The Good Negro opens in New York. The play had premiered at the Dallas Theater Center last year. The current Public Theater production (in association with the DTC) gets a good-to-mixed review from Charles Isherwood in the New York Times: “The play will bring no fresh revelations or powerful insights for those well versed in […]

CTA TBD

  • The Good Negro opens in New York. The play had premiered at the Dallas Theater Center last year. The current Public Theater production (in association with the DTC) gets a good-to-mixed review from Charles Isherwood in the New York Times:
  • “The play will bring no fresh revelations or powerful insights for those well versed in this period … But if “The Good Negro” suffers from the flaws endemic in straight-up documentary theater, they are mostly disguised by vibrant performances and a crisply paced production directed by Liesl Tommy. And the internecine squabbles within the movement will engross those with no deep grounding in the history, illuminating how numerous were the forces working against success, both from within and without.”

    UPDATE: The Daily News review. The Associated Press review. John Simon’s review for Bloomberg.

    Interesting sidenote: The photos accompanying the reviews and the reviews themselves suggest changes have been made to the script since the Dallas production. (The photo in the Times, for instance, looks as though the two main ministers are handcuffed — if so, it’s a scene that, as far as I can recall, never occurred in Dallas.) I’d be curious to learn what changes, if any, were made. ANSWER: Jacob Cigainero of the DTC just reminded me that in the scene during which the two ministers are put in a police car, they are handcuffed — a detail I’d forgotten. Thanks. But he did say that author Tracey Scott Wilson has made some cuts to the play.
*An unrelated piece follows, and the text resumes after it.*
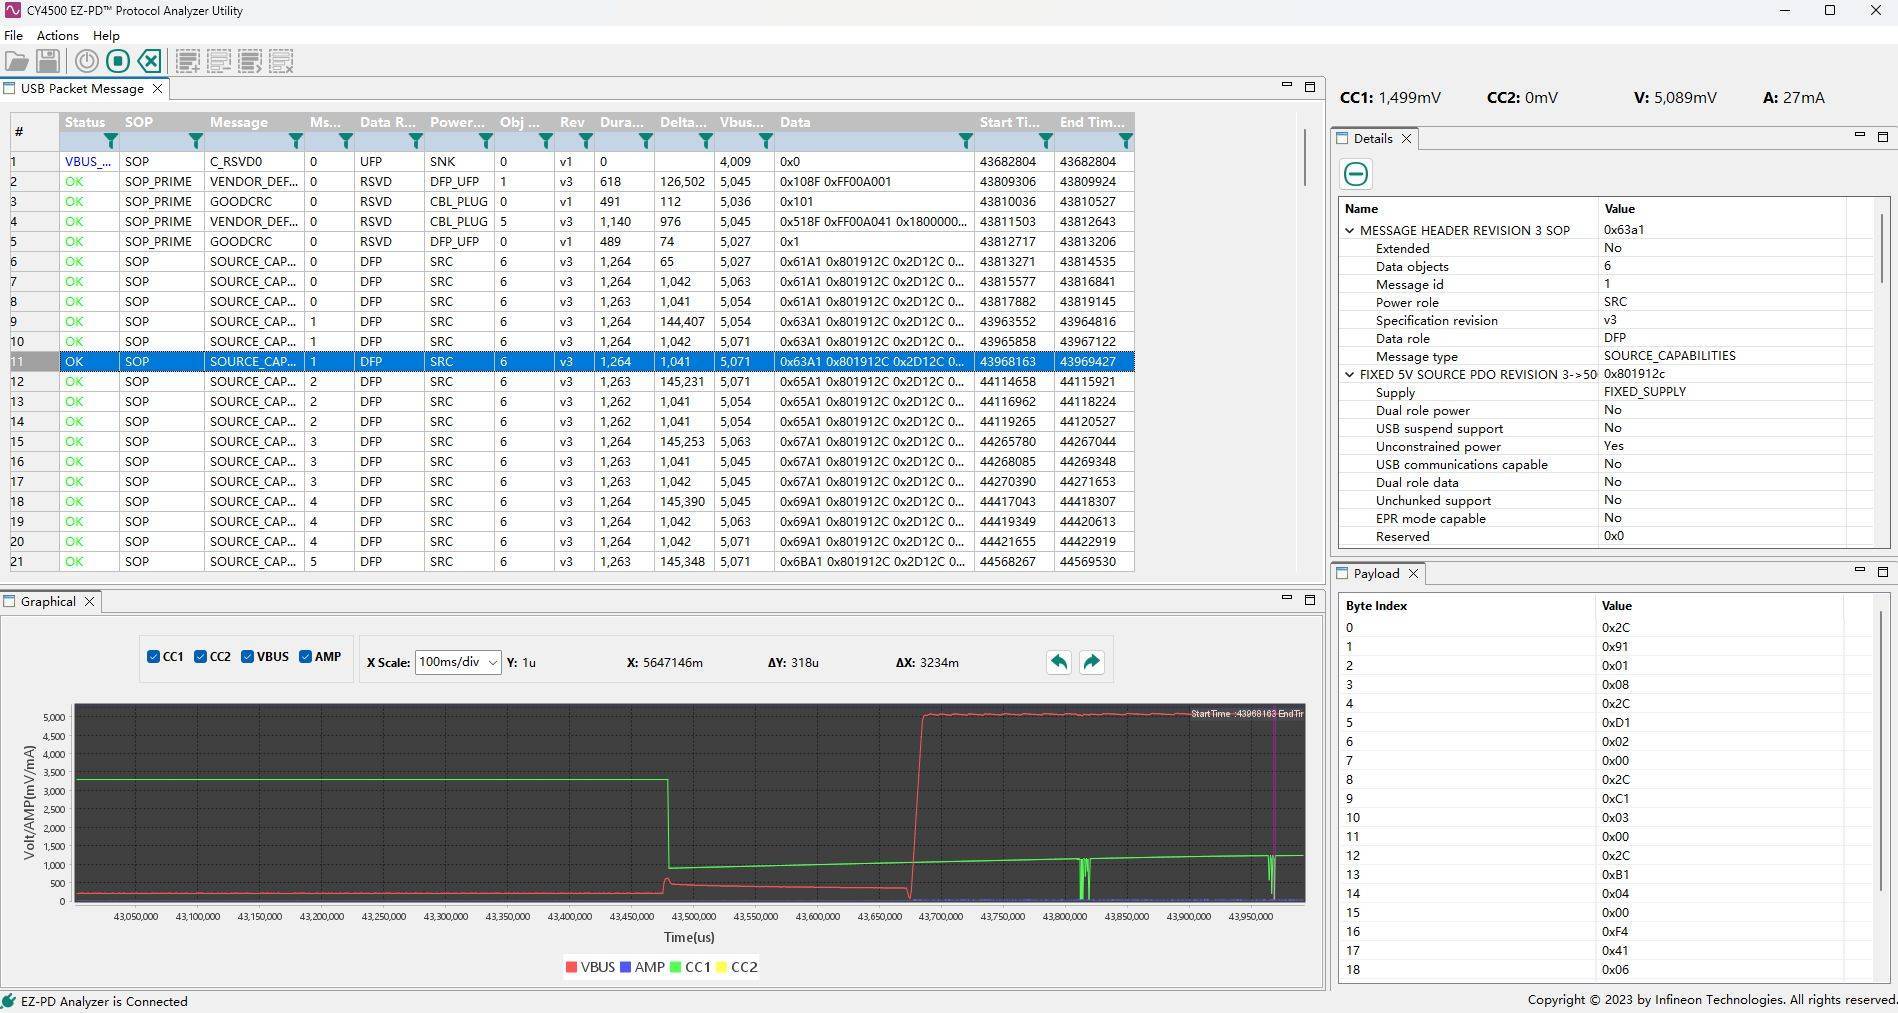Viewport: 1898px width, 1013px height.
Task: Open the Help menu
Action: pyautogui.click(x=106, y=35)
  • And speaking of theater reviews, with daily newspapers ailing, will arts journalism survive — and in what form? From the Miller-McCune Center for Research, Media and Policy:
  • “Arts administrators …  are just now coming to grips with the impending cutoff of one of their strongest lines of communication with the community. After complaining for years of unfair or insensitive reviews, they have come to the realization that the only thing worse than getting criticized is being ignored.”

    The article examines several prospects for the future — non-profit websites, for-profit websites, collective websites like artsjournal.com, even efforts by arts organizations themselves.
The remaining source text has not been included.